## TASK OBJECTIVE
Go through the data and retrieve each line that includes the string "click".

_ _ _ _ _

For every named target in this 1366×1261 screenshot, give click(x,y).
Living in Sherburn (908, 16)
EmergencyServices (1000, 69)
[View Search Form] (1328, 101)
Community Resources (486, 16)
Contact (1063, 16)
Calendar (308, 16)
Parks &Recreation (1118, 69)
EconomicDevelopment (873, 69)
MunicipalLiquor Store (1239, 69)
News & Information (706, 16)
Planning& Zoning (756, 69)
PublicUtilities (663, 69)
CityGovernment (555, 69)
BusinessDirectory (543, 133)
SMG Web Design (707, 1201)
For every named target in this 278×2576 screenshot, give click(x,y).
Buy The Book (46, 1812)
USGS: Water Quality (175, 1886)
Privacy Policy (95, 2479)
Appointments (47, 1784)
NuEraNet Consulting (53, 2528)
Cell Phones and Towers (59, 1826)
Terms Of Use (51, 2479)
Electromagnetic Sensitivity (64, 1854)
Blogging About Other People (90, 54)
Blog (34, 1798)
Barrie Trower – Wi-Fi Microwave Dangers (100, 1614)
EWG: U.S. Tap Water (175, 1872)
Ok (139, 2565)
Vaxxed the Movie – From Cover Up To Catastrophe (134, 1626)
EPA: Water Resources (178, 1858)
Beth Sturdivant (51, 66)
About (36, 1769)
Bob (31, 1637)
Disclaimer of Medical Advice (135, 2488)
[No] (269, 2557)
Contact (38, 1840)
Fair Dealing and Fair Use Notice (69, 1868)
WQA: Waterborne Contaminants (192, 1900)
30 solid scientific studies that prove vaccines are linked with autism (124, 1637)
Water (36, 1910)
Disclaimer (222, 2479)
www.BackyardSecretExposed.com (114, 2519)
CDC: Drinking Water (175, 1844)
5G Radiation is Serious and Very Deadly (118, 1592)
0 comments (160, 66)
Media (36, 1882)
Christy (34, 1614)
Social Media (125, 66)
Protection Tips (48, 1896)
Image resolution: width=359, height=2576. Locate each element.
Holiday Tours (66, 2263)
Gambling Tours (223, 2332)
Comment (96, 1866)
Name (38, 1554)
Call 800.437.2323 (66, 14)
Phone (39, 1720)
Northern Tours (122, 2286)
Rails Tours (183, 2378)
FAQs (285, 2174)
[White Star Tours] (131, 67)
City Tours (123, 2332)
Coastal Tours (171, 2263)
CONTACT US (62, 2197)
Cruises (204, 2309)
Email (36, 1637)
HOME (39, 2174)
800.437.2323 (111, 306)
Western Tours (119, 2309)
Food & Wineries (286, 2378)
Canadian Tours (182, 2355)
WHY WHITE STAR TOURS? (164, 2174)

_ _ _ _ _

## OUTPUT OF THE TASK
For every named target in this 1366×1261 screenshot, give click(x,y).
For every named target in this 278×2576 screenshot, give click(x,y).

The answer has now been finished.